── Available records ──

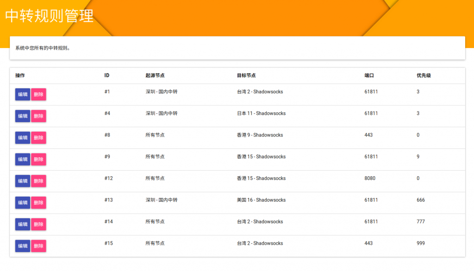Click 编辑 button for rule #1

click(x=22, y=94)
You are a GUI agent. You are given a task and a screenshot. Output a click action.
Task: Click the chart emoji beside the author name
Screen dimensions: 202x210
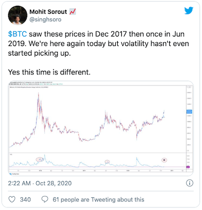tap(73, 12)
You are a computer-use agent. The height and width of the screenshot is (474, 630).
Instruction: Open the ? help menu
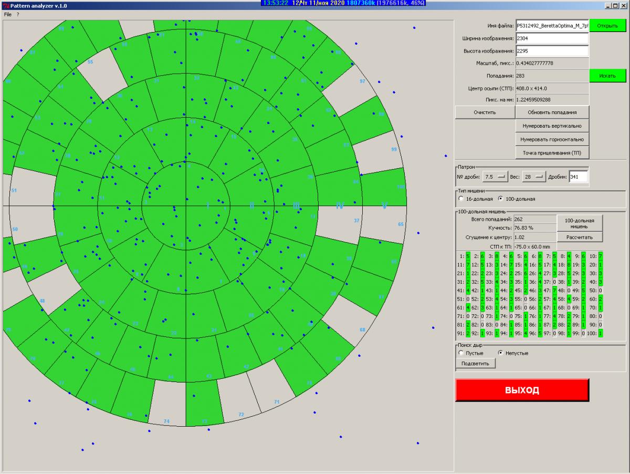point(17,14)
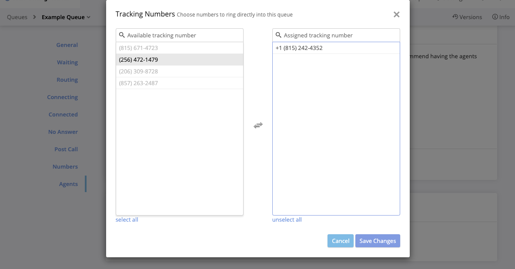The image size is (515, 269).
Task: Select assigned number +1 (815) 242-4352
Action: [299, 48]
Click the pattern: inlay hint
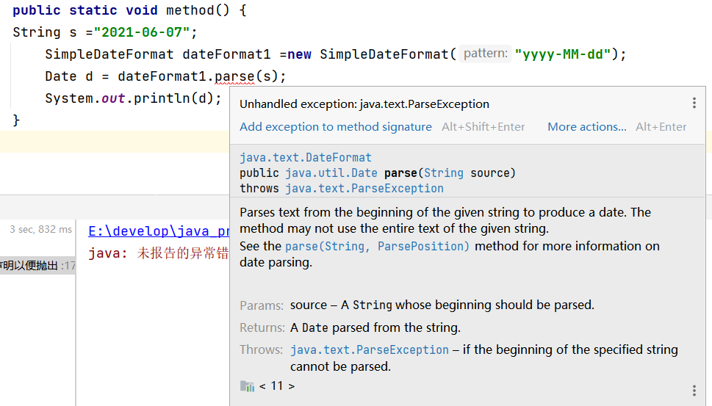712x406 pixels. click(x=485, y=54)
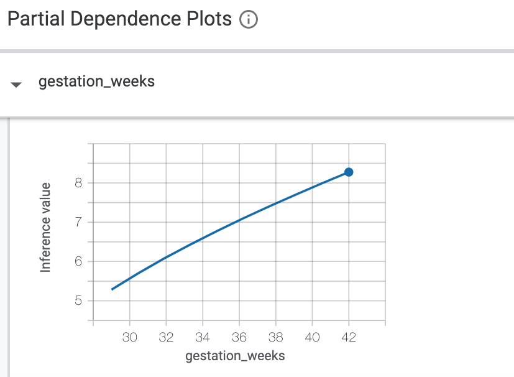Screen dimensions: 514x377
Task: Click the x-axis tick label 36
Action: [x=239, y=337]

───

■ **Exercise prompt**
Please output the lines from the line that contains "You are a computer-use" through the end of the records, both ends included, exactly and with no pictures.

■ **Output for this exercise**
You are a computer-use agent. The height and width of the screenshot is (474, 630).
Instruction: Open the ? help menu
point(17,14)
The image size is (515, 269).
Task: Select assigned number +1 (815) 242-4352
Action: [299, 48]
Click the pattern: inlay hint
712x406 pixels. click(x=485, y=54)
Screen dimensions: 514x377
Task: Click the x-axis tick label 36
Action: [x=239, y=337]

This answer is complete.